Jarosław Kaczyński powiedział o „Kaczorach”. Cała sala wybuchnęła śmiechem

Jarosław Kaczyński powiedział o „Kaczorach”. Cała sala wybuchnęła śmiechem

Jarosław Kaczyński w Koninie
Jarosław Kaczyński w Koninie Źródło: PAP / Tomasz Wojtasik
Podczas spotkania w Koninie Jarosław Kaczyński odniósł się do problemu, z jakim w przeszłości zmagali się mieszkańcy okolic dawnego województwa pilskiego. – W nocy zdarzało mi się przejeżdżać przez gminę, no przykro mówić, która nazywała się Kaczory – powiedział polityk, czym rozbawił ludzi.

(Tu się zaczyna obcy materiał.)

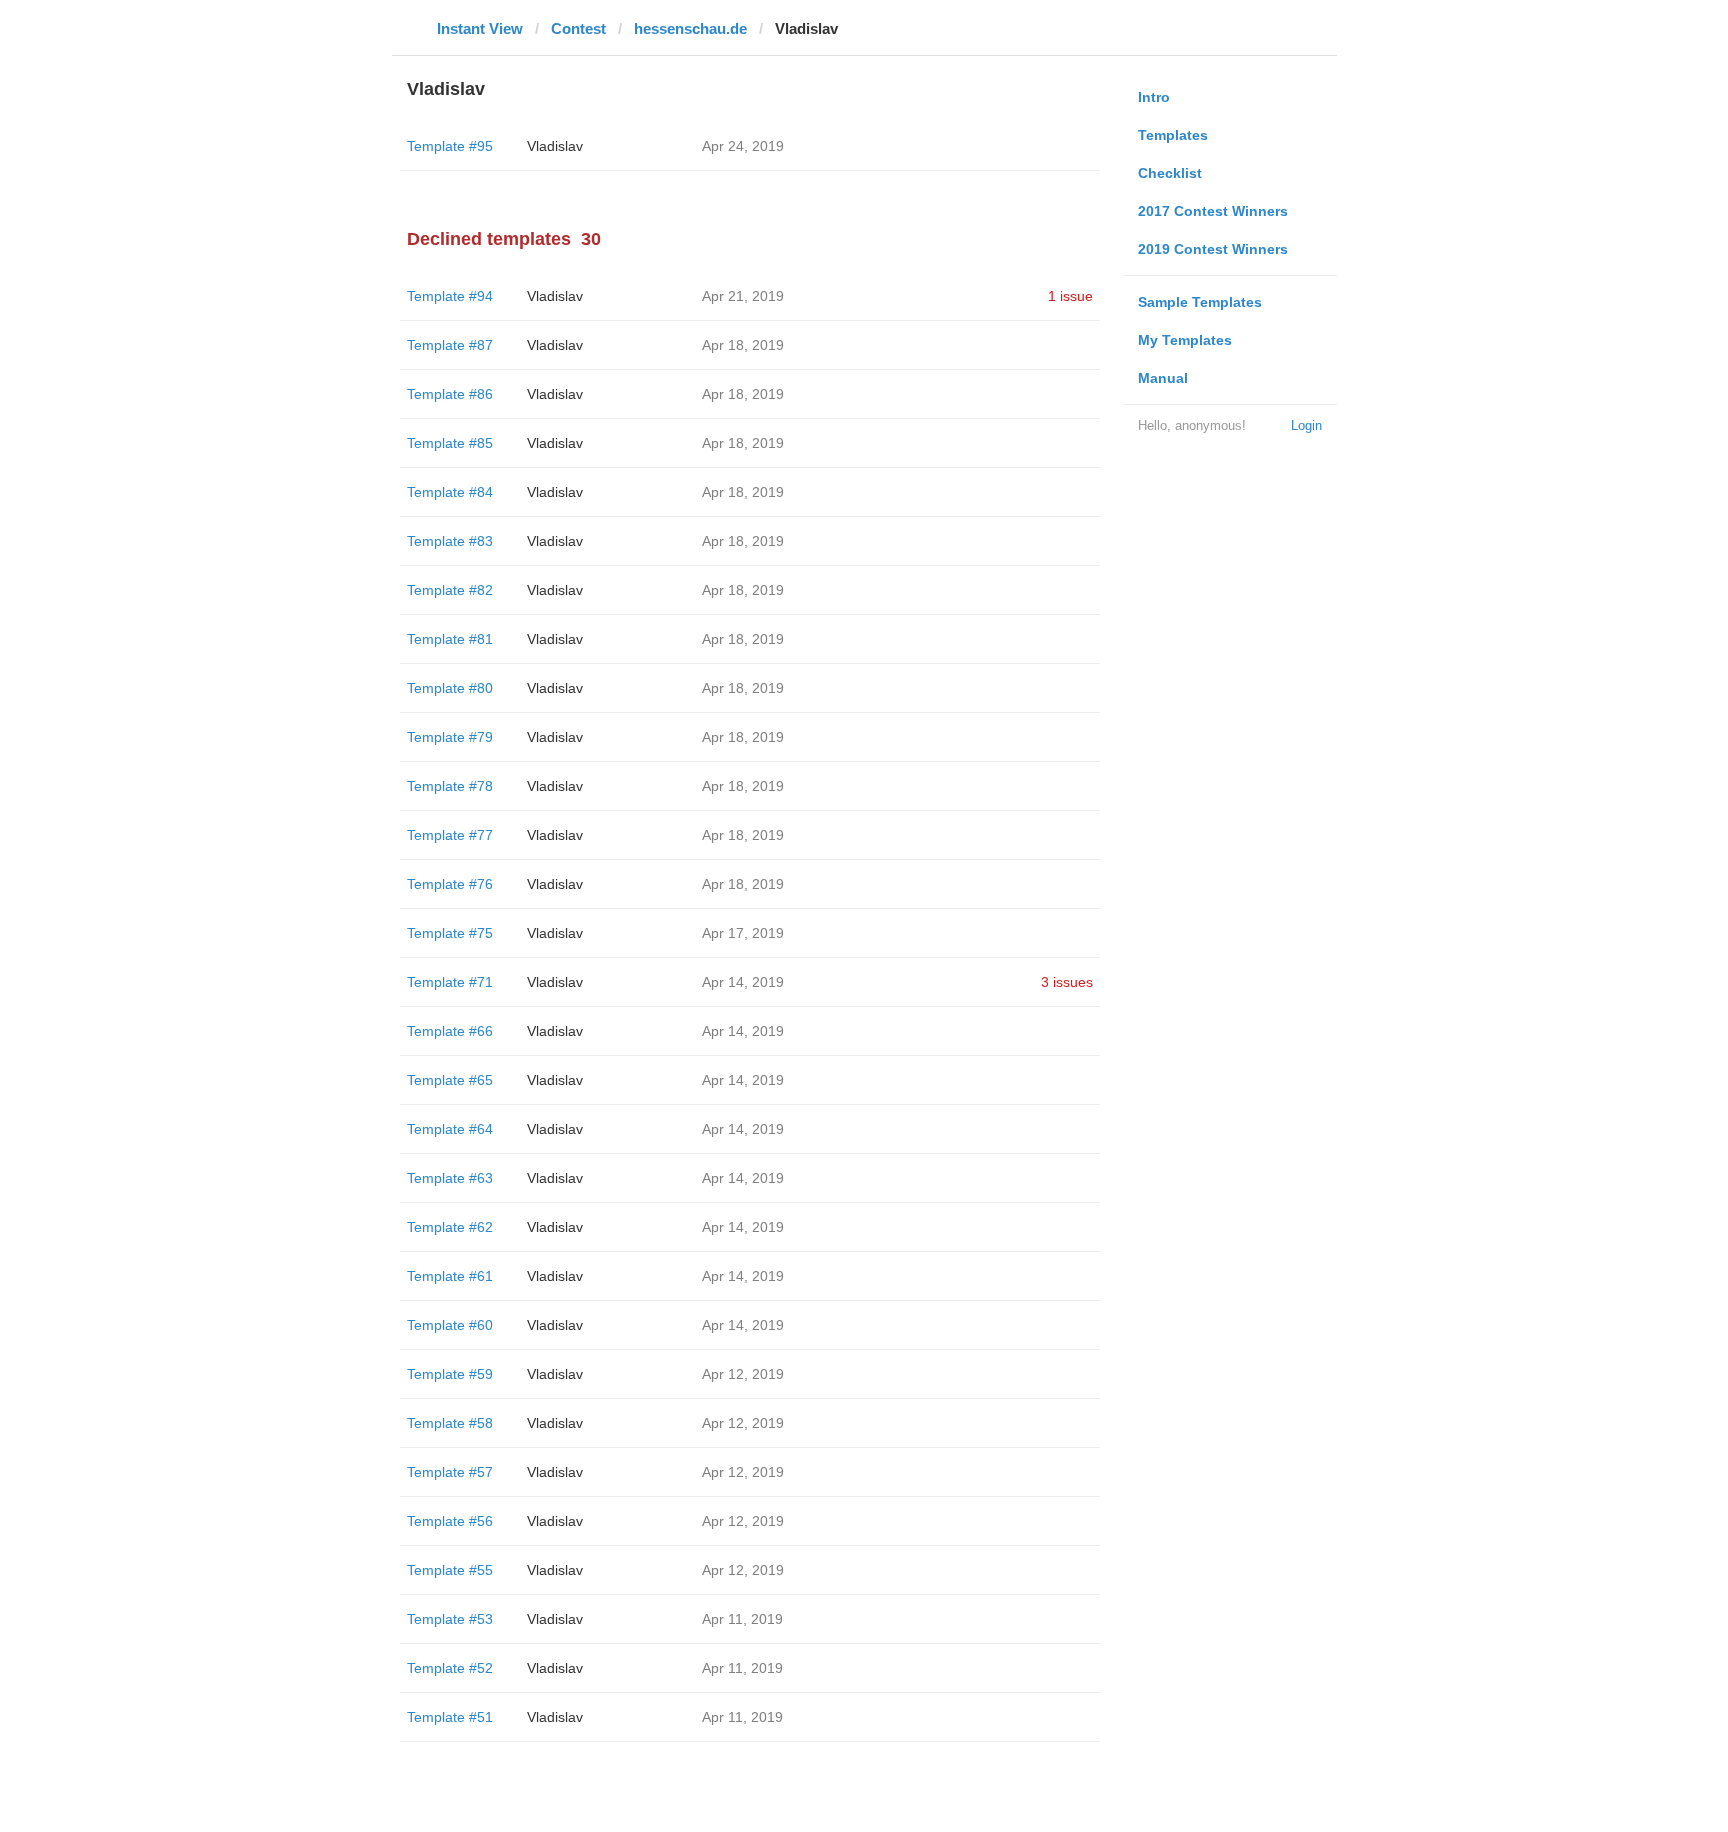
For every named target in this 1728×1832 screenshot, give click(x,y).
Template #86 (450, 394)
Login (1306, 425)
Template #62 (450, 1227)
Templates (1173, 135)
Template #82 (450, 590)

Trwa ofensywa terenowa PiS. Jarosław Kaczyński odwiedził w weekend woj. wielkopolskie. W Koninie mówił o potrzebie „uzdrowienia” stosunków w Polsce. Dodał, że „dzieje się wiele rzeczy skandalicznych, niesłychanych i nic nie można zrobić”. – Weźcie państwo Wielkopolskę, ja znam historię, wiem, gdzie była granica zaborów i jaki wpływ ma to po dziś dzień – mówił lider Zjednoczonej Prawicy.

Prezes Prawa i Sprawiedliwości wspomniał następnie o „hotelu w kształcie zamku” w Stobnicy. – Kiedyś były też na terenie tego województwa, bo to dawne województwo pilskie, Stokłosa, sprawy z tym powiedzmy sobie zapachem. Ja to sam wiem, bo jak w nocy zdarzało mi się przejeżdżać przez gminę, no przykro mówić, która nazywała się Kaczory – powiedział Kaczyński, po czym się zaśmiał.

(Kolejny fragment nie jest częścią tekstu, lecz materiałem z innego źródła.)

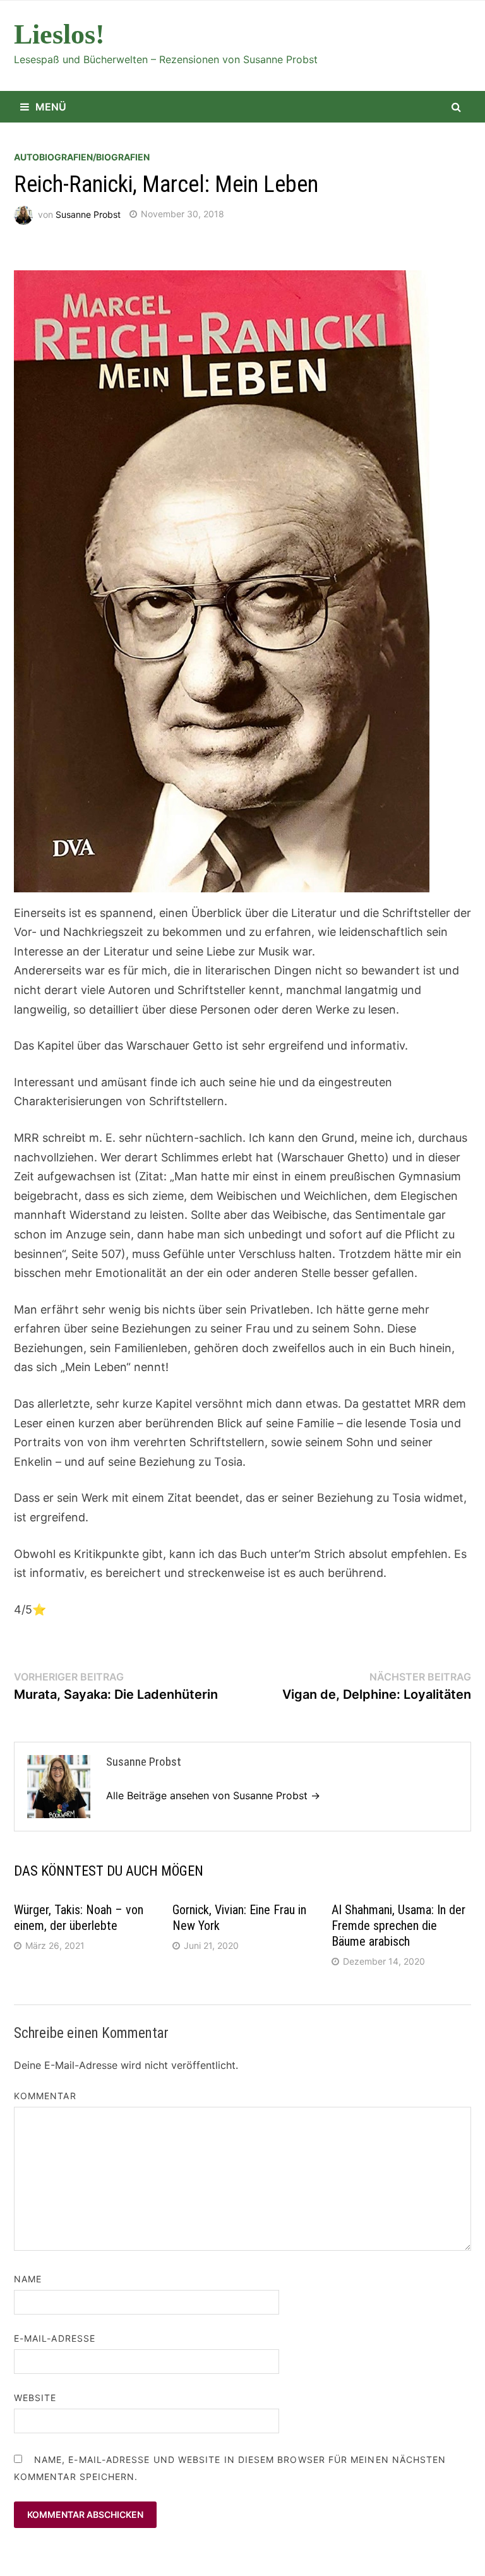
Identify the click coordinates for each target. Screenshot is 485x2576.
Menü (50, 106)
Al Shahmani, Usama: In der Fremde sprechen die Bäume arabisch (398, 1925)
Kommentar (45, 2095)
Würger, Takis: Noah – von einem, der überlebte (78, 1917)
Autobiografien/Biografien (82, 157)
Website (35, 2397)
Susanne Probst (88, 213)
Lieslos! (59, 34)
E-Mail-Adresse (54, 2338)
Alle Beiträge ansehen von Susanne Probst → (213, 1795)
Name (28, 2278)
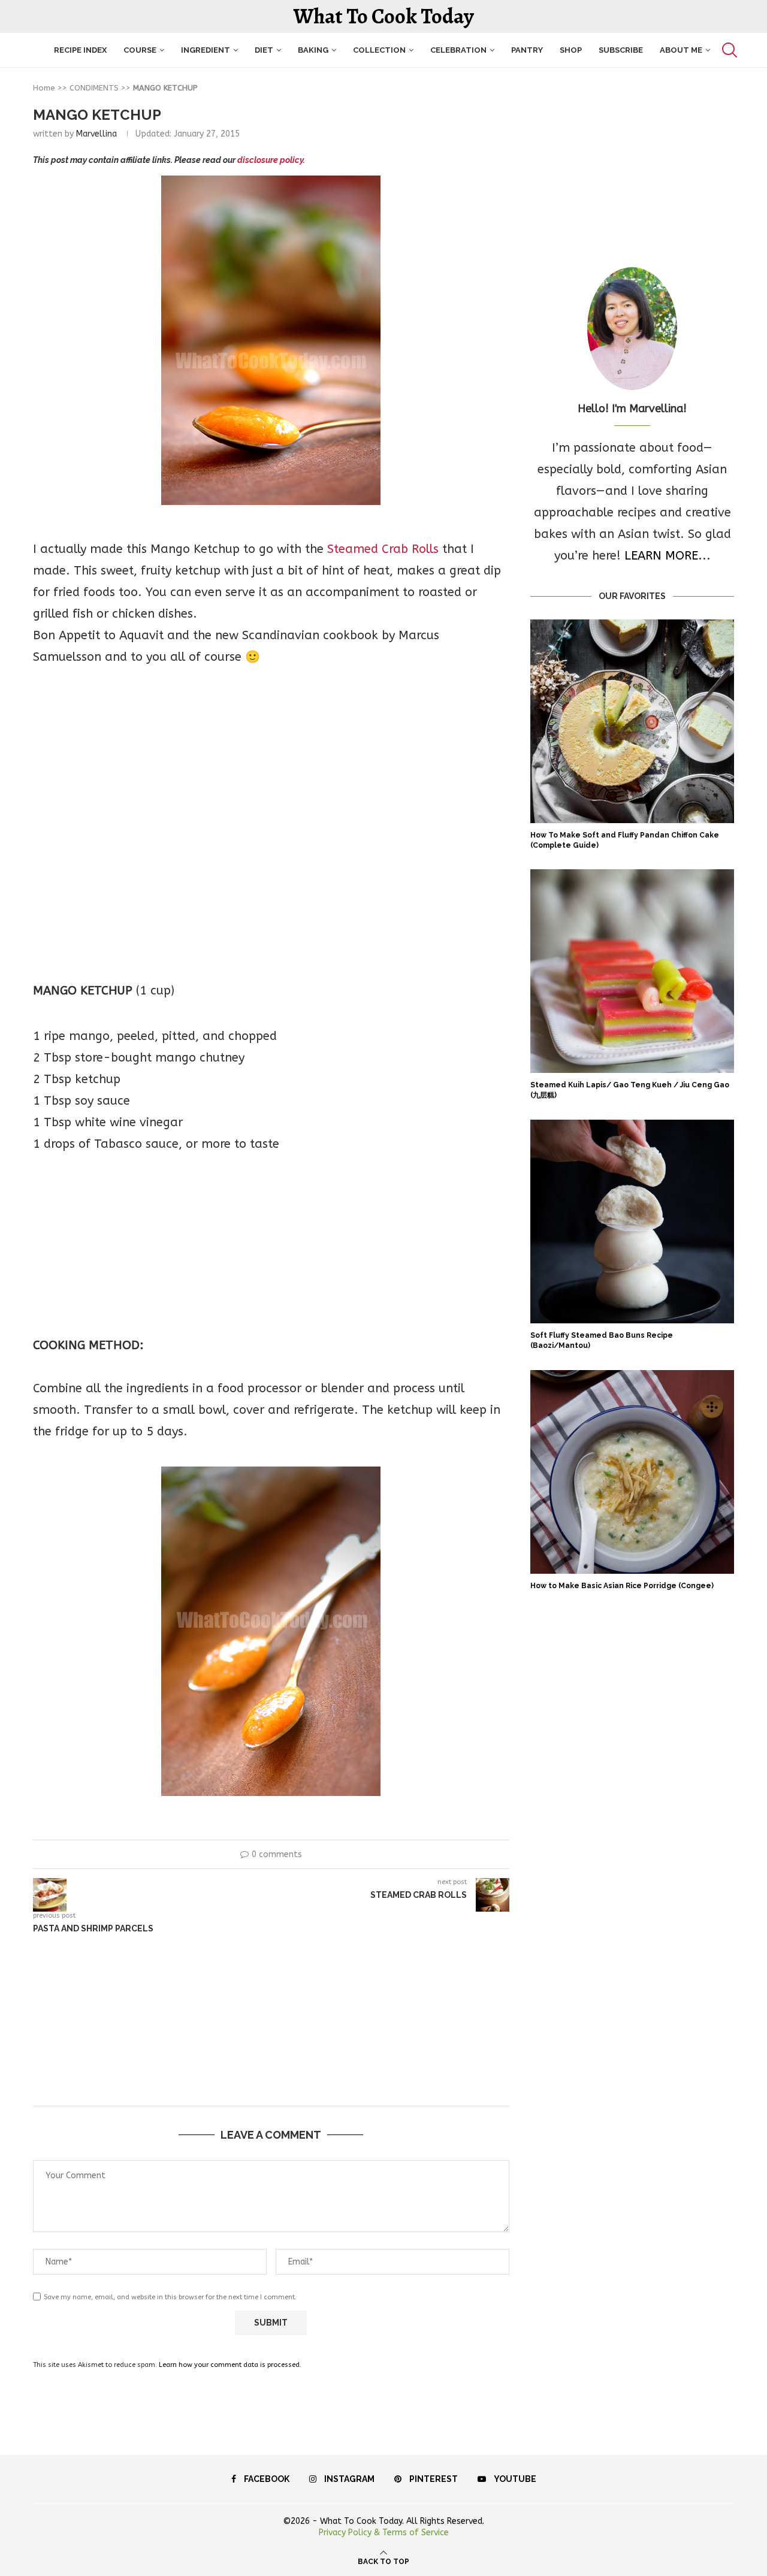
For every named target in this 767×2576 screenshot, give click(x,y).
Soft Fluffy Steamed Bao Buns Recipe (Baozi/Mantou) (601, 1340)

Jarosław Kaczyński w Koninie. Wspomniał o gminie Kaczory

Razem z politykiem śmiechem wybuchnęli uczestnicy spotkania i rozległy się oklaski. Po krótkiej chwili lider Zjednoczonej Prawicy kontynuował urwany wątek i powiedział, że „trzeba była zamknąć obieg powietrza w samochodzie”. – No i co? Przyjechała telewizja? Ja nie wiem, czy tutaj wśród tych kamer jest TVN. TVN chyba przyjechał i ich „aresztowali”, zabrali im kamery – zaznaczył. Kaczyński nawiązał do tego, że nawet na oczach kamer można „kpić z różnych rzeczy i on nie chce takiej Polski”.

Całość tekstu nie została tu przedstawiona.